▸ Goal of the exercise
Update the listing below by changing each "dropdown" to "drop-down" and leaving everything else untouched.

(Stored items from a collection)
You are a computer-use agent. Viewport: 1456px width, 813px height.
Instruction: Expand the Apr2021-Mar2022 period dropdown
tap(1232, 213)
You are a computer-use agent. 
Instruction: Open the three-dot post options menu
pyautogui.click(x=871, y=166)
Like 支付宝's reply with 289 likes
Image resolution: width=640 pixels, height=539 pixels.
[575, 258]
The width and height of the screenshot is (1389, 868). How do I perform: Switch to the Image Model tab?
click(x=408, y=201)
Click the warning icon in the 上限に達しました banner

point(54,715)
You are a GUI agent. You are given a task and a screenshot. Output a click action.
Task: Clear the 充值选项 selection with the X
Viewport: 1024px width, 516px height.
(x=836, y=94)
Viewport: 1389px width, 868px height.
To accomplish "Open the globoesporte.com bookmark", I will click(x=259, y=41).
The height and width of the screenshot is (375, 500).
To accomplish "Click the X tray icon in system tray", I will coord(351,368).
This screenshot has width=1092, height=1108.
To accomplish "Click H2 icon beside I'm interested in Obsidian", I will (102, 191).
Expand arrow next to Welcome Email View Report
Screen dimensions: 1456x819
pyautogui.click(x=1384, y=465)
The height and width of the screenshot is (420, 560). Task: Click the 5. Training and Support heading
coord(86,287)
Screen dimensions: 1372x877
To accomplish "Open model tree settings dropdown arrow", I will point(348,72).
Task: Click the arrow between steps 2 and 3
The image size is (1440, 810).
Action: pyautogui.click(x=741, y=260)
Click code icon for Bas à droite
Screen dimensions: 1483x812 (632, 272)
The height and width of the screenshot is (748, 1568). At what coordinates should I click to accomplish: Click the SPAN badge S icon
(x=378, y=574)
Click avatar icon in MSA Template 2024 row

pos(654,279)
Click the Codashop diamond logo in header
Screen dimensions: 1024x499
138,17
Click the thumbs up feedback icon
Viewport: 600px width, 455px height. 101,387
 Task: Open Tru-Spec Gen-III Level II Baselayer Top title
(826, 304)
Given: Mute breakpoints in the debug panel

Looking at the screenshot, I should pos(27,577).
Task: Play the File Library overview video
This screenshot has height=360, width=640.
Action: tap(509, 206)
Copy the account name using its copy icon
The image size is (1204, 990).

▸ Finished exercise
You are a computer-use agent. Viewport: 1456px width, 813px height.
Instruction: Expand the Apr2021-Mar2022 period drop-down
tap(1232, 213)
You are a computer-use agent. 
Instruction: Open the three-dot post options menu
pyautogui.click(x=871, y=166)
Like 支付宝's reply with 289 likes
Image resolution: width=640 pixels, height=539 pixels.
[575, 258]
The width and height of the screenshot is (1389, 868). How do I perform: Switch to the Image Model tab?
click(x=408, y=201)
Click the warning icon in the 上限に達しました banner

point(54,715)
You are a GUI agent. You are given a task and a screenshot. Output a click action.
Task: Clear the 充值选项 selection with the X
Viewport: 1024px width, 516px height.
(x=836, y=94)
Viewport: 1389px width, 868px height.
To accomplish "Open the globoesporte.com bookmark", I will click(x=259, y=41).
The height and width of the screenshot is (375, 500).
To accomplish "Click the X tray icon in system tray", I will coord(351,368).
This screenshot has width=1092, height=1108.
To accomplish "Click H2 icon beside I'm interested in Obsidian", I will (102, 191).
Expand arrow next to Welcome Email View Report
Screen dimensions: 1456x819
pyautogui.click(x=1384, y=465)
The height and width of the screenshot is (420, 560). Task: Click the 5. Training and Support heading
coord(86,287)
Screen dimensions: 1372x877
To accomplish "Open model tree settings drop-down arrow", I will point(348,72).
Task: Click the arrow between steps 2 and 3
The image size is (1440, 810).
Action: pyautogui.click(x=741, y=260)
Click code icon for Bas à droite
Screen dimensions: 1483x812 (632, 272)
The height and width of the screenshot is (748, 1568). At what coordinates should I click to accomplish: Click the SPAN badge S icon
(x=378, y=574)
Click avatar icon in MSA Template 2024 row

pos(654,279)
Click the Codashop diamond logo in header
Screen dimensions: 1024x499
138,17
Click the thumbs up feedback icon
Viewport: 600px width, 455px height. 101,387
 Task: Open Tru-Spec Gen-III Level II Baselayer Top title
(826, 304)
Given: Mute breakpoints in the debug panel

Looking at the screenshot, I should pos(27,577).
Task: Play the File Library overview video
This screenshot has height=360, width=640.
Action: tap(509, 206)
Copy the account name using its copy icon
The image size is (1204, 990).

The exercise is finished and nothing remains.